Getting there was not without its struggles. She fought through them to get to the top, and she wants to share her story to show it can be done.

In an earlier interview with The Straits Times, she admitted to struggling with “a very big identity crisis” which saw her spiral to the lowest point of her life.

After the high of 2015 when she was the talk of the town after winning her first SEA Games gold in the 200m on home soil, she endured a barren seven years.

Dogged by self-doubt as the critics grew louder and louder, her dip in performance saw her excluded from the Sport Excellence Scholarship programme in 2019. In the same week, she also lost her Yip Pin Xiu Scholarship from the Singapore Management University when she failed to hit the required minimum grade point average.

Chatter in the sports fraternity did not help. There were comments about her weight and she was tagged a “has-been”.

She endured it all and continued to run. The unconditional love and support from her family kept her going, as did her indispensable coach Luis Cunha.

Today, Pereira understands the power of perseverance and overcoming adversity, and she wants to spread the message.

Since her Asian Games triumph, she has been a guest speaker at several events here and one across the Causeway.

She said: “I hope that people somehow draw inspiration from my story, and it maybe helps lift them out of what they are going through.

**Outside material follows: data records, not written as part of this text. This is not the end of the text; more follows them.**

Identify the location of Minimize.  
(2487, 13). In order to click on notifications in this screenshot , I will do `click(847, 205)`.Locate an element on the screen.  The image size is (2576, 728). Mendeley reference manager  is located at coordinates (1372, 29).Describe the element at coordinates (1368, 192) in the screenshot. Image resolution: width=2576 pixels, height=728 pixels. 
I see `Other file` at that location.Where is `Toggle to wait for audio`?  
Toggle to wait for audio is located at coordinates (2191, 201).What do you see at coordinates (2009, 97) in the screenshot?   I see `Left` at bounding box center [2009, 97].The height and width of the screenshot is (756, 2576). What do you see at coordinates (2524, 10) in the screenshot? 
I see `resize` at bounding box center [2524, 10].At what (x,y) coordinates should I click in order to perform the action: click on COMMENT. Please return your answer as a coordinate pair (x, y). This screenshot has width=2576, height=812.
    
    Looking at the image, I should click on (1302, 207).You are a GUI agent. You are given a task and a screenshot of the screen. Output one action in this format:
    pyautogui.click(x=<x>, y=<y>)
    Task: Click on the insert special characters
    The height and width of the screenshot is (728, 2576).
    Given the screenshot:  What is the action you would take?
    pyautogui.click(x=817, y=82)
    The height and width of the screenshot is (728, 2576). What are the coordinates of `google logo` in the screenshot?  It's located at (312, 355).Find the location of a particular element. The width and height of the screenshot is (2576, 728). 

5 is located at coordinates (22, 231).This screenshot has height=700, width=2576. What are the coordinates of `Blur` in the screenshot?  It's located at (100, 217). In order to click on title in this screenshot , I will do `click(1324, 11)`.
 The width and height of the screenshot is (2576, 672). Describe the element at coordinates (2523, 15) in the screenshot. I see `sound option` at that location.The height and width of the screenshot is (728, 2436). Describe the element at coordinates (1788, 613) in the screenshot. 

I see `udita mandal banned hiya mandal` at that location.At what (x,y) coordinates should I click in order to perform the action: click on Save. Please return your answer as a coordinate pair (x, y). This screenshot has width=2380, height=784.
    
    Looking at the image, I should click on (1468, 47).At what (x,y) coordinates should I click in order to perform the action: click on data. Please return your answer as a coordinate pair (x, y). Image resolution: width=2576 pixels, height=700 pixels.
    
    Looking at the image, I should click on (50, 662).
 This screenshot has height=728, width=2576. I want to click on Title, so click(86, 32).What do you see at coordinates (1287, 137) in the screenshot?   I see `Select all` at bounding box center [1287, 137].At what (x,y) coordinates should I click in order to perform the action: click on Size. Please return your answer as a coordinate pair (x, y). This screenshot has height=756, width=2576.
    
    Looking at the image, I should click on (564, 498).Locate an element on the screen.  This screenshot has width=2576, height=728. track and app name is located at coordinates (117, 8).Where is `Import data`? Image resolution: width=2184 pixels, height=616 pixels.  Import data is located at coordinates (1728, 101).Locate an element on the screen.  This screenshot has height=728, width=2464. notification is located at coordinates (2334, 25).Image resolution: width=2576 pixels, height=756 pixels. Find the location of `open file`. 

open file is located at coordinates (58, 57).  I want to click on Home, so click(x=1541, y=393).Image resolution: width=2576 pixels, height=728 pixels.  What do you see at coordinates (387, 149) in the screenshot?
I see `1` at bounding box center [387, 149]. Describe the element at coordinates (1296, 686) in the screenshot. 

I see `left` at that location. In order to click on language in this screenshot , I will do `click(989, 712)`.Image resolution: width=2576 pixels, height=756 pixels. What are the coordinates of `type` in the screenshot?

Maybe they are going through something really difficult and somehow my story can bring them out of the dark and see them achieve success in their own way.”

There are more chapters to come in Pereira’s story.

In 2024, her sights are set on a good showing at the July 26-Aug 11 Paris Olympics.

“I hope it is gonna be another dream season,” she said.

After a break that included a vacation in South Korea, she is already back in the gym and on the track before she resumes her season in April.

Pereira will not stop, unless she meets a girl who just wants to tell her how much of an inspiration she is.